Detectar la vulnerabilidad no resuelve el problema

19 Ene 2018

Todos los días surgen noticias sobre vulnerabilidades. Se discute en Internet sobre el tema, los desarrolladores publican parches y entonces todo el mundo se calma. Por lo que puede parecer que todo va bien y que el problema se ha resuelto, pero no es el caso. No todos los administradores instalan las actualizaciones, sobre todo cuando se trata del software de los equipos de red, ya que su actualización conlleva mucho trabajo.

Algunos administradores de sistema no creen que su empresa pueda convertirse en el objetivo de los ciberdelincuentes. Otros buscan en el propio sistema la frase “no se ha encontrado ninguna vulnerabilidad” para relajarse, pensando que se trata solo de una vulnerabilidad teórica.

El año pasado, se detectaron varias vulnerabilidades importantes en los productos Cisco. En uno de los informes, el SNMP Remote Coge Execution Vulnerabilities de los sistemas operativos Cisco IOS e IOS XE (advisory ID: cisco-sa-20170629-snmp), se explicó cómo un intruso puede llegar a tomar el control del sistema por completo. Lo único que necesitarían es un SNMP (siglas en inglés de Protocolo Simple de Administración de Red) con una cadena de comunidad de solo lectura, una especie de identificación de usuario o contraseña, para el sistema pertinente. El problema salió a la luz en julio de 2017. Cisco, que se toma las vulnerabilidades muy en serio, lo parcheó enseguida, por lo que no se han detectado intentos de exploit.

Nuestro compañero Artem Kondratenko, experto en pruebas de penetración, llevó a cabo una prueba externa y descubrió un router de Cisco con una cadena de comunidad SNMP predeterminada. Decidió investigar la peligrosidad de las vulnerabilidades, por lo que se estableció un objetivo: obtener acceso a la red interna a través del router. Por cierto, el descubrimiento de Kondratenko no fue único. Shodan encontró 3.313 dispositivos del mismo modelo con la cadena de comunidad predeterminada.

Dejemos a un lado los detalles técnicos. Si quieres saber más sobre el tema, echa un vistazo a la lectura de Kondratenko en el Chaos Communications Congress. Lo que importa aquí realmente es el resultado final. Ha demostrado que esta vulnerabilidad se puede usar para acceder al sistema en un nivel de privilegio 15, el nivel más alto en IOS Shell de Cisco. Así que, aunque todavía no haya peligros a la vista, ignorar las vulnerabilidades no es la mejor opción. Desde que descubrió la vulnerabilidad en el dispositivo, Kondratenko solo se demoró cuatro semanas en crear una prueba de concepto para realizar el exploit en cisco-sa-20170629-snmp.

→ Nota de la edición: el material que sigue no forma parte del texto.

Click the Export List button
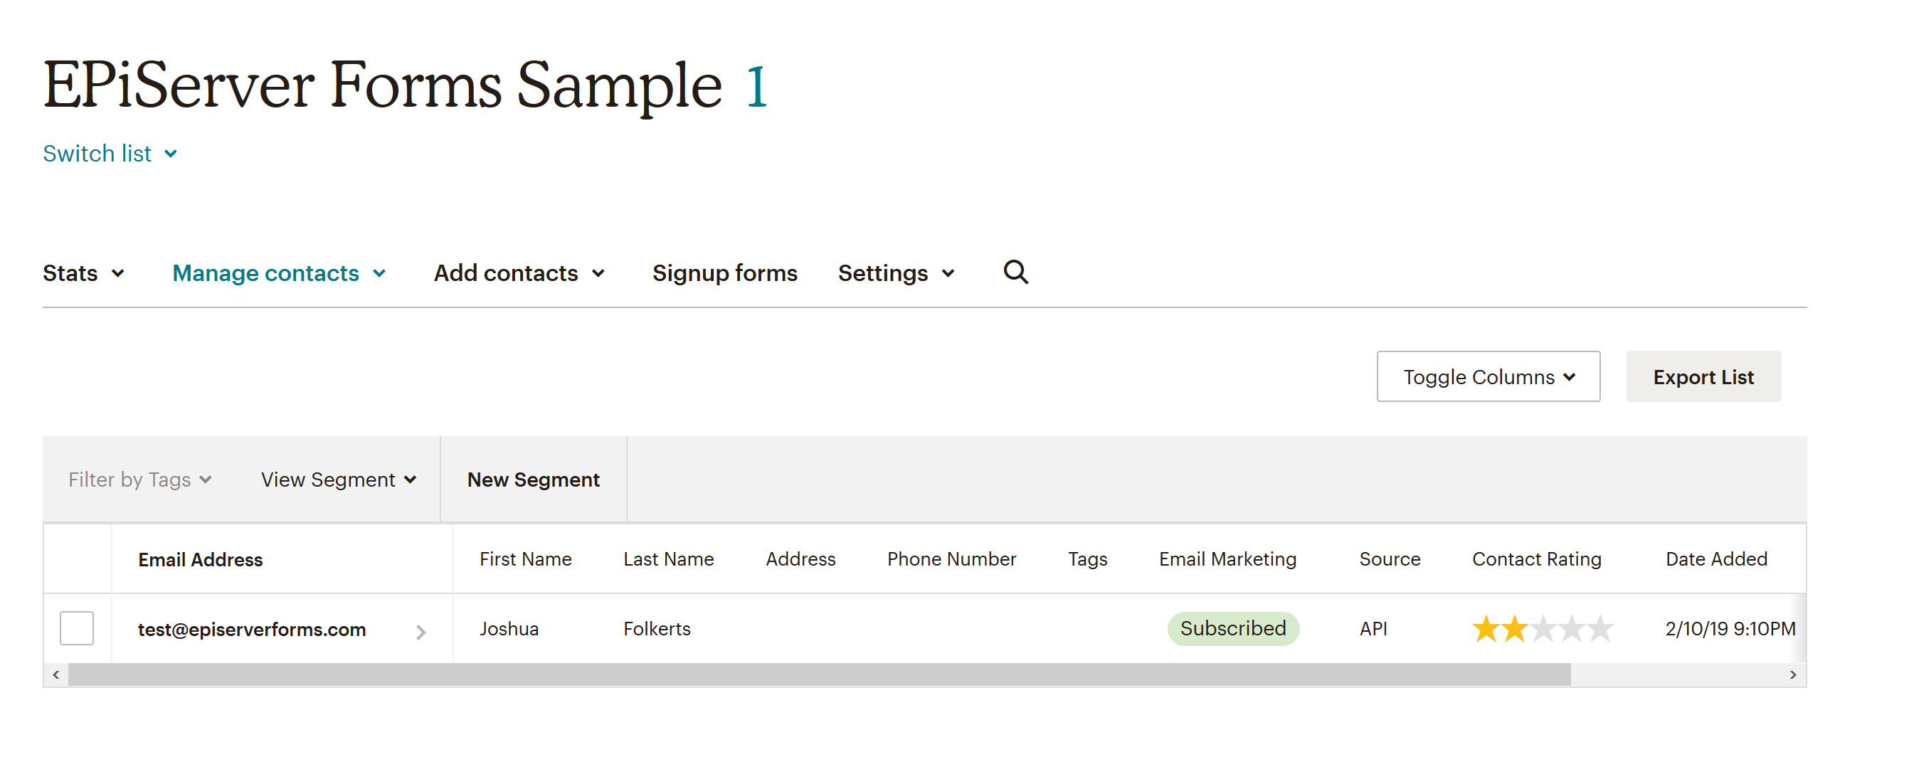 (x=1702, y=376)
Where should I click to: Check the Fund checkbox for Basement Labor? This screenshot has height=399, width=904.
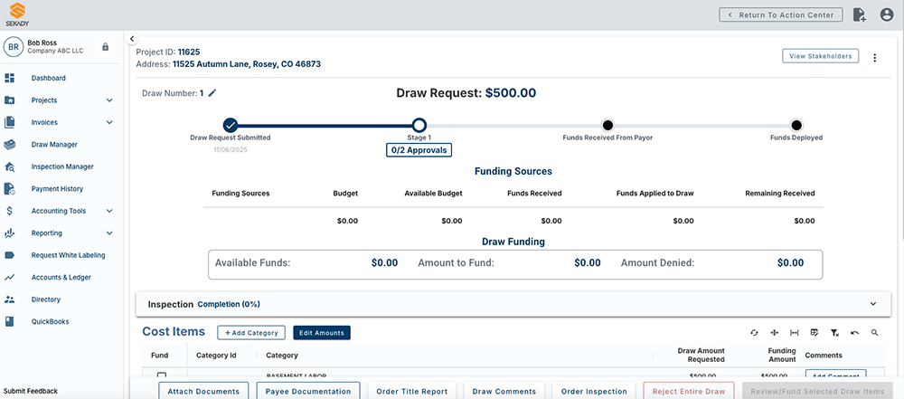pyautogui.click(x=162, y=375)
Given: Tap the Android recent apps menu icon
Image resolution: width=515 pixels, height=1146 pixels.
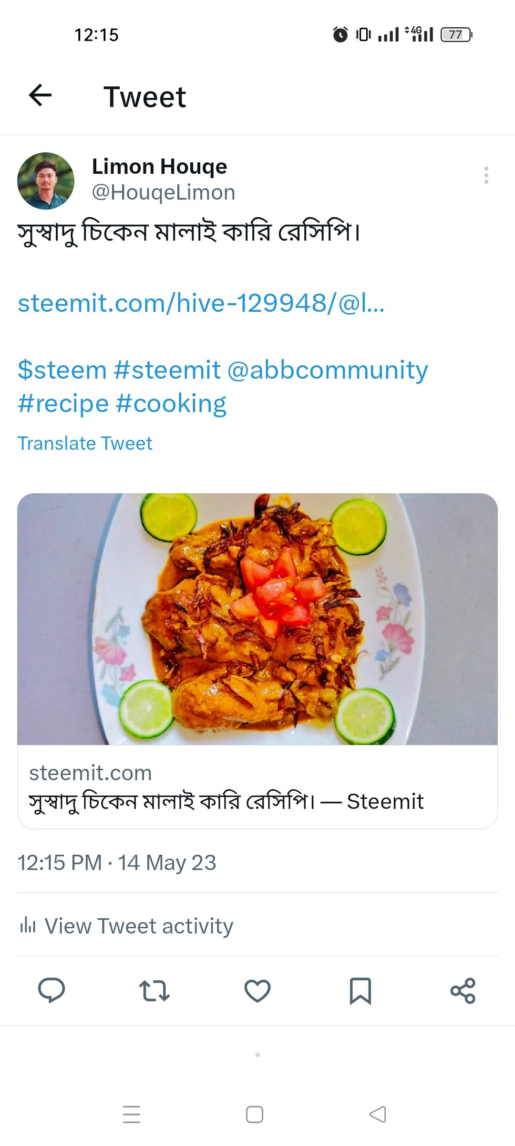Looking at the screenshot, I should pos(132,1114).
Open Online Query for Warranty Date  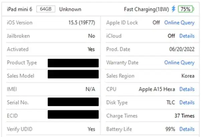179,63
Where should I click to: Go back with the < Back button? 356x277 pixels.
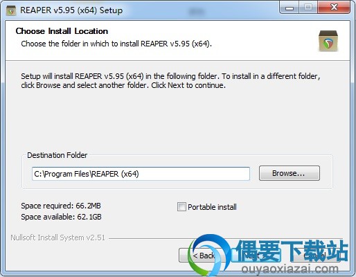pos(200,256)
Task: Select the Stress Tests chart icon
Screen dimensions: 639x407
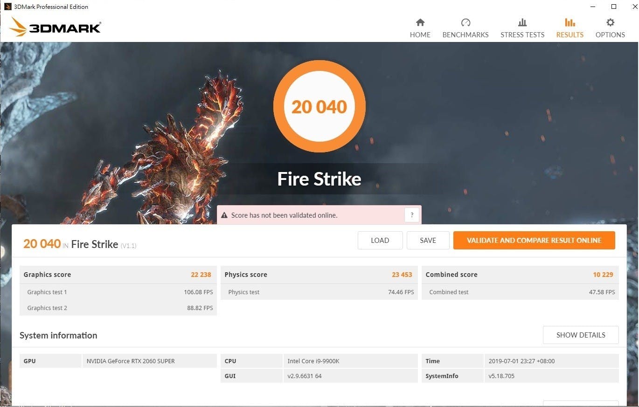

Para asegurarte de que tu router no sea la primera víctima de esta vulnerabilidad, es conveniente que:

  1. Te asegures de que el software de tu equipo de red está actualizado.
  2. No uses cadenas de comunidad predeterminadas en routers conectados a la red externa, de hecho, lo mejor es evitarlas siempre.
  3. Prestes atención al ciclo de vida de los dispositivos de redes, ya que una vez expirado dicho período, no contarán con el respaldo de los fabricantes y es poco probable que reciban actualizaciones.